The Strategy also puts forward shared objectives and actions by the ports to advance the vision, metrics against which the ports will monitor and report annually on progress, and an adaptive management approach through which the ports will facilitate implementation of the Strategy while sustaining and enhancing commercial competitiveness.

Each of the participating ports is developing a separate implementation plan, customized to their respective lines-of-business and emissions profiles and detailing port-specific actions to advance the vision of the joint Strategy.

The Strategy provides a mechanism to ensure that through partnered action, environmental performance is not compromised, but driven forward over and above competing interests.

Strategy scope

The Strategy seeks to reduce emissions from key operational sectors including:

  • Ocean-going vessels
  • Drayage trucks
  • Cargo-handling equipment
  • Rail
  • Harbor vessels
  • Port admin and facilities

Operations within the “airshed” boundary are considered, with the U.S. ports focused on activities south of the border.

To date, the Strategy has focused on diesel particulate matter (DPM), the key driver of air pollution related impacts in the Puget Sound region, and greenhouse gasses (GHGs). In the new 2020 Strategy, the ports place increased focus on other air pollutants and emissions that affect climate such as nitrogen oxides, volatile organic compounds, and black carbon, while maintaining focus on DPM and GHGs.

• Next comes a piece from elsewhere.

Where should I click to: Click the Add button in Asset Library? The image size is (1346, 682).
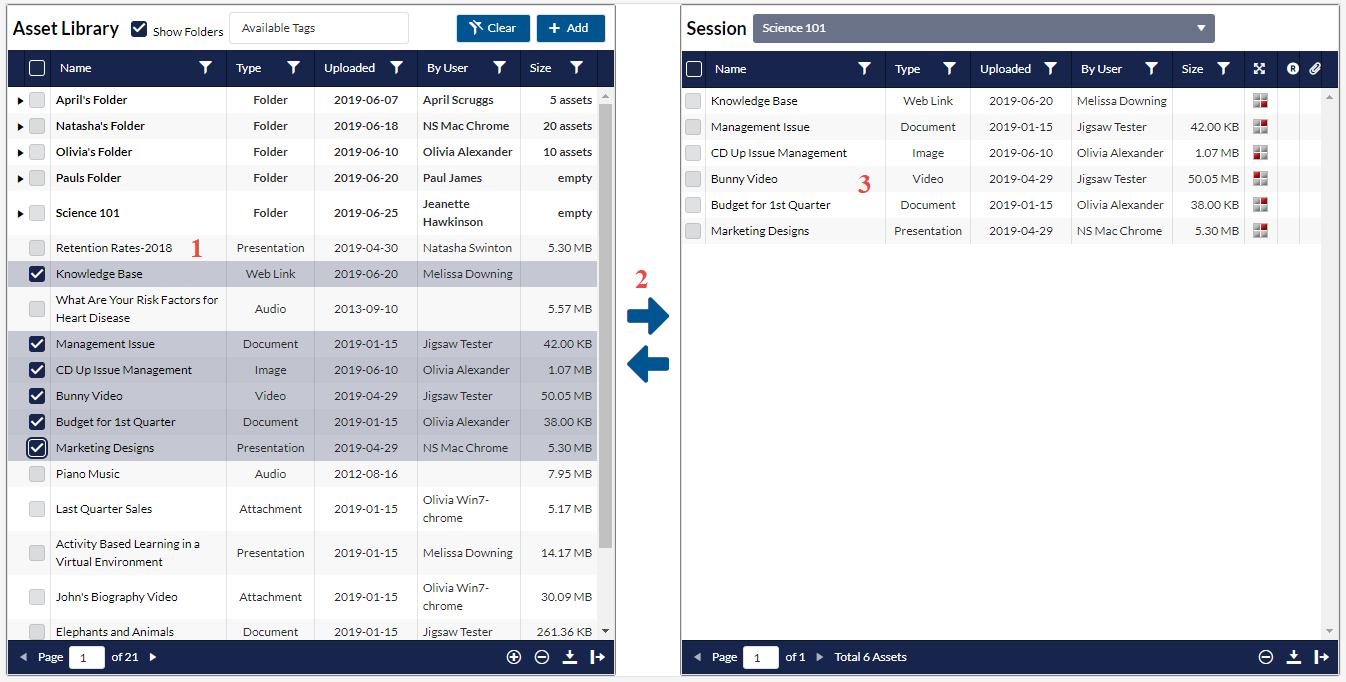tap(570, 28)
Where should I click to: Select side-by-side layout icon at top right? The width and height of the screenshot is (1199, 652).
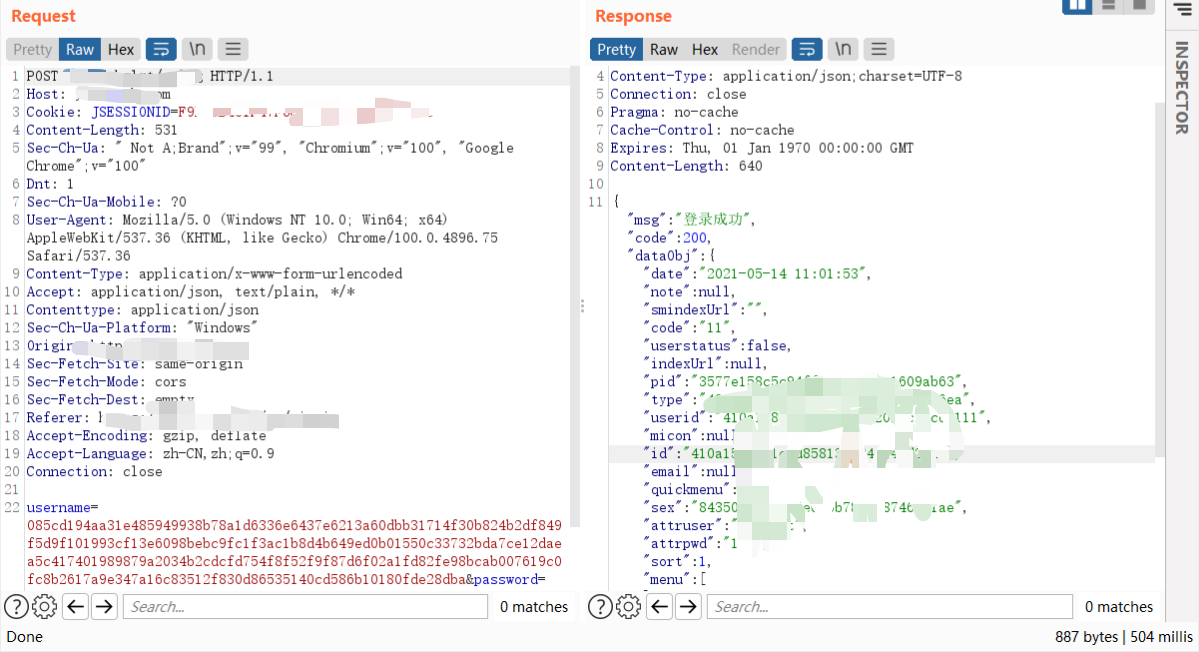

Past versions of the Strategy have set sector specific as well as overarching emission intensity targets (emissions per ton of cargo moved). The emission intensity targets are as follows:

  • Reduce diesel particulate matter emissions per ton of cargo moved by 80% by 2020 relative to 2005 levels.
  • Reduce greenhouse gas emissions per ton of cargo moved by 15% by 2020 relative to 2005 levels.